All Humans Share a Close Relation II

A reader of my previous blog [1] has told me about the origin of the idea that six times of tracing of acquaintanceship covers almost all the people the world over. It is the concept termed "six degrees of separation" proposed by the American social psychologist Stanley Milgram (1933-1984) in 1967.

Searching the name of this concept by Google, I found a piece of Web site news [2] about an experiment related to the concept. From this piece of news I noticed this: It was the original article [3] on this experiment published by Duncan Watts and colleagues at Columbia University in New York that was vaguely in my memory and made me write the blog mentioned above.

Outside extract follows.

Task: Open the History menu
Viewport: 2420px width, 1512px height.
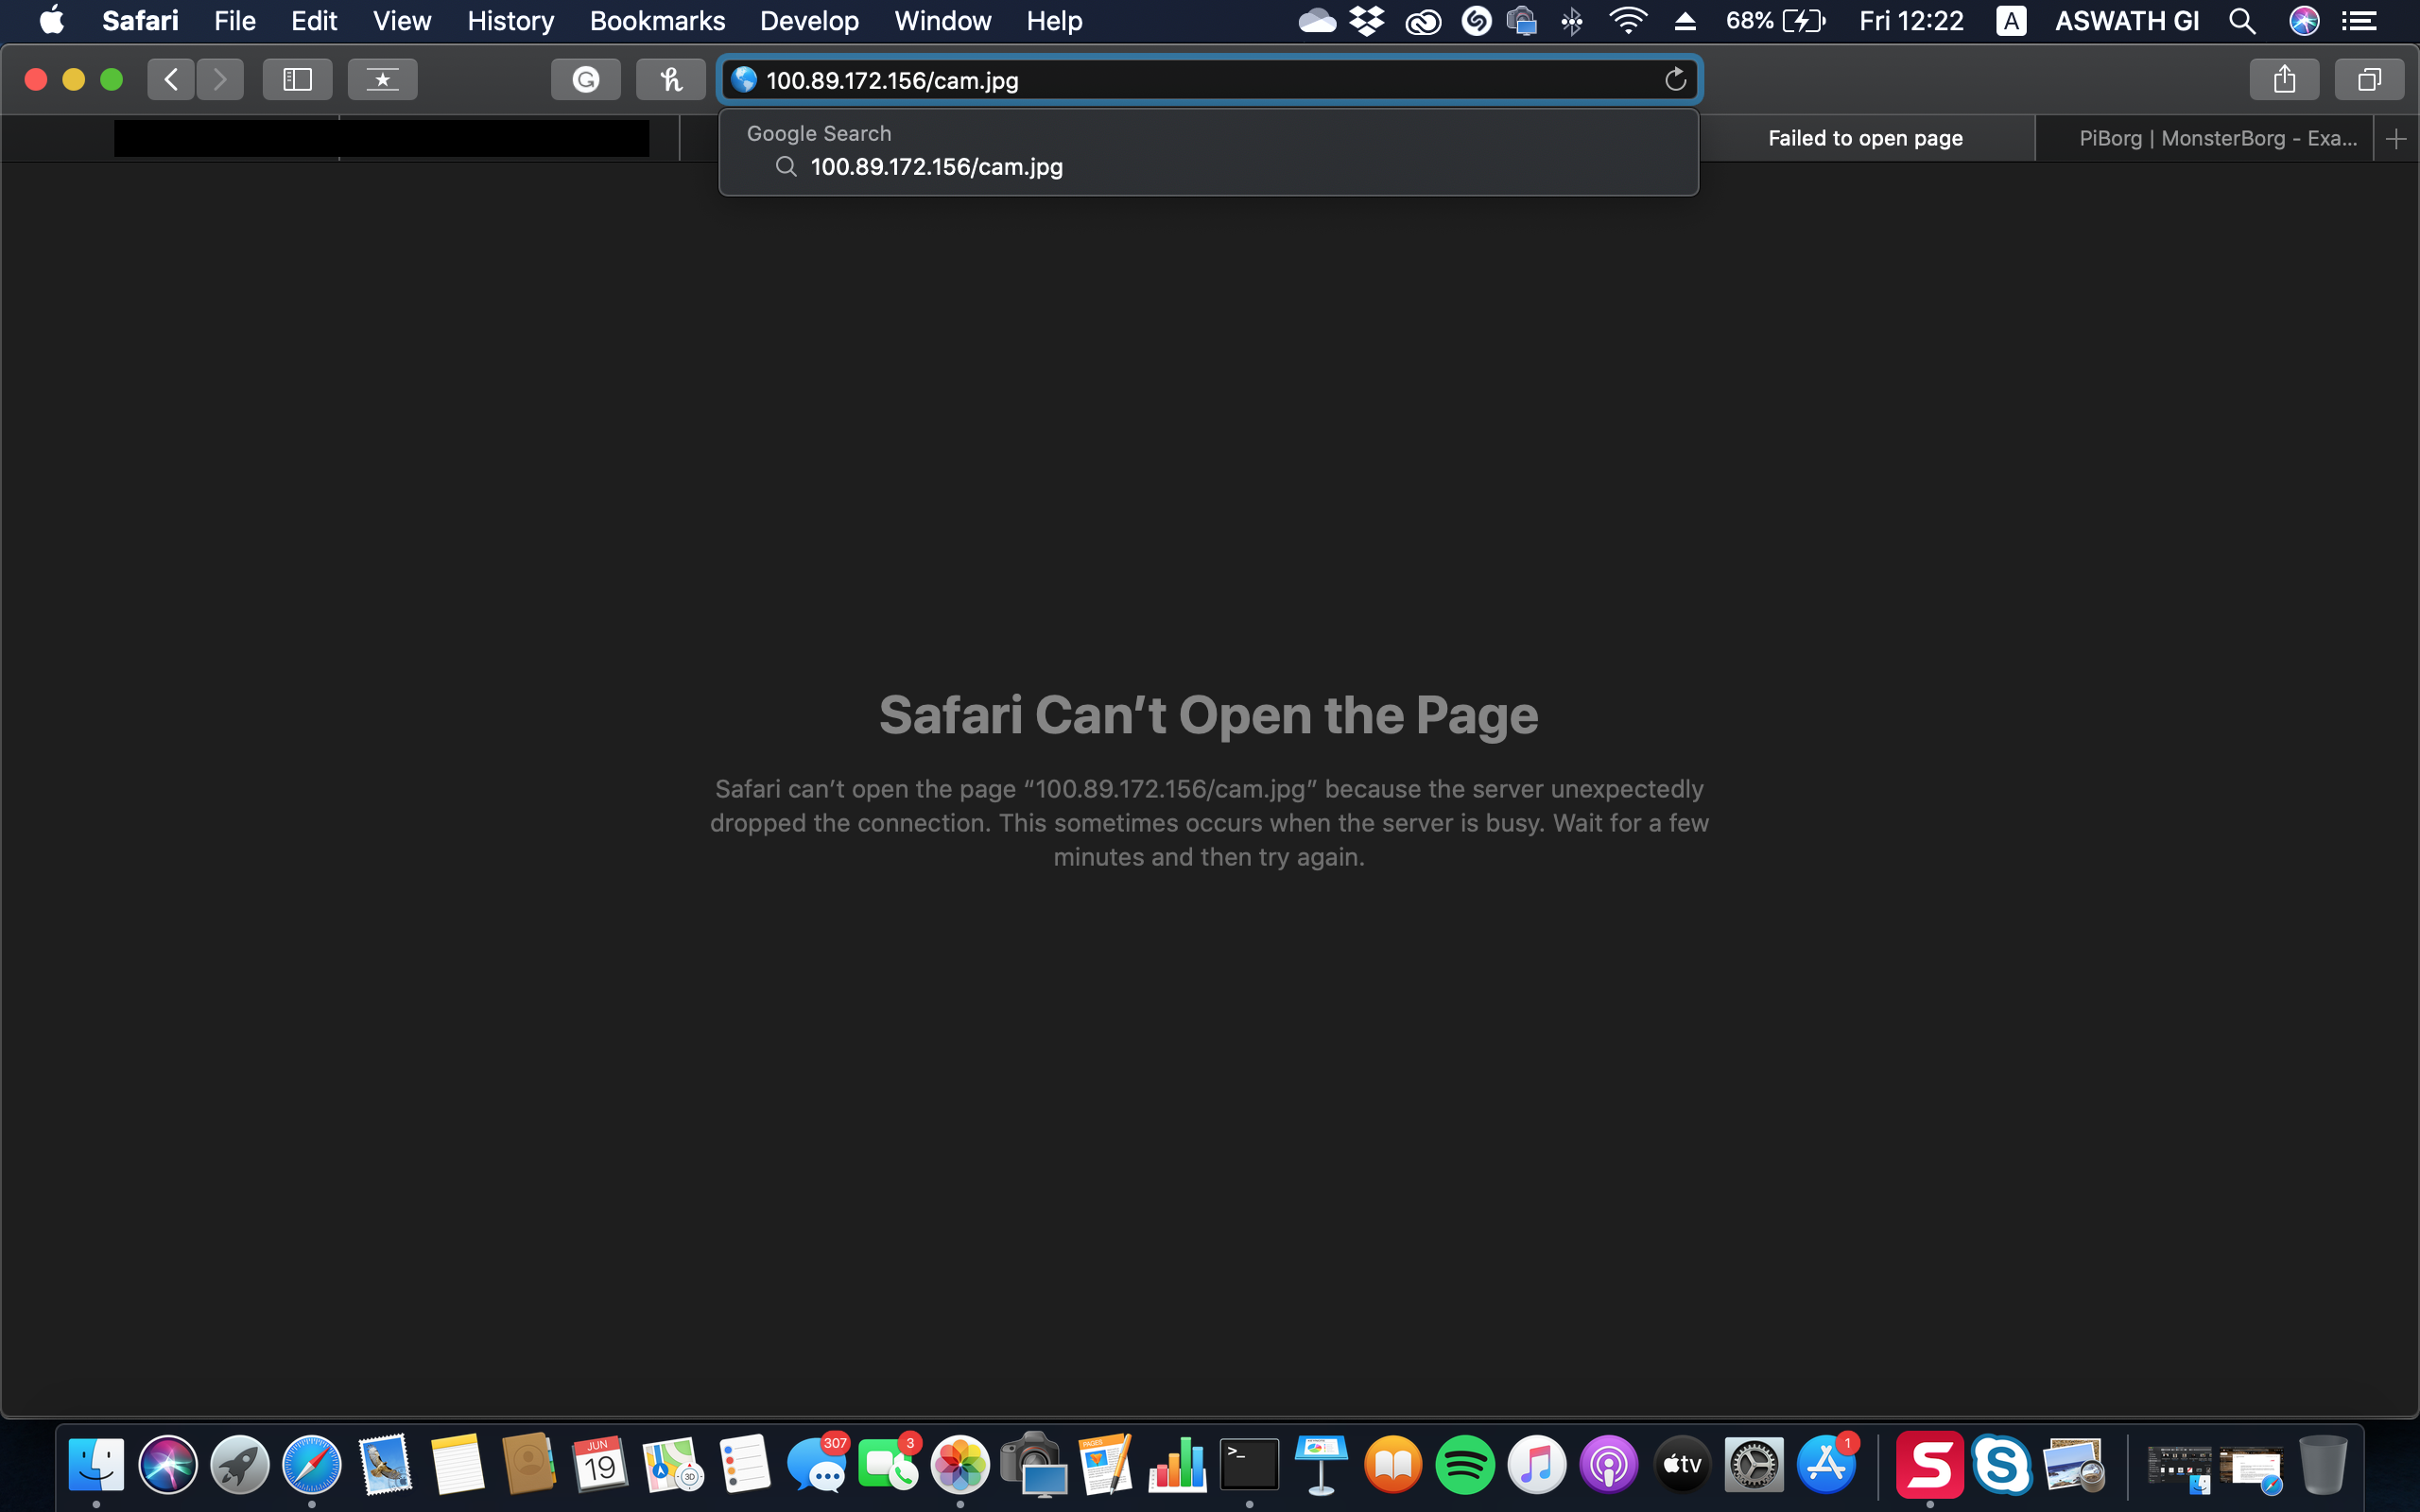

In the experiment by the researchers at Columbia University more than 60,000 people from 166 different countries took part. Participants were assigned one of 18 target people, and were asked to contact that person by sending email to people they already knew. The researchers found that in most cases it took between five and seven emails to contact the target. The result did not indicate that the email had made the world a more close-knit community, but confirmed the validity of Milgram's concept, which had emerged from a similar postal experiment [2].
  1. "All humans share a close relation" (2004).
  2. W. Knight, "Email experiment confirms six degrees of separation" NewScientist.com News Service (Aug. 7, 2003).
  3. P. S. Dodds, R. Muhamad, D. J. Watts, "An experimental study of search in global social networks" Science, Vol. 301, p. 827 (2003).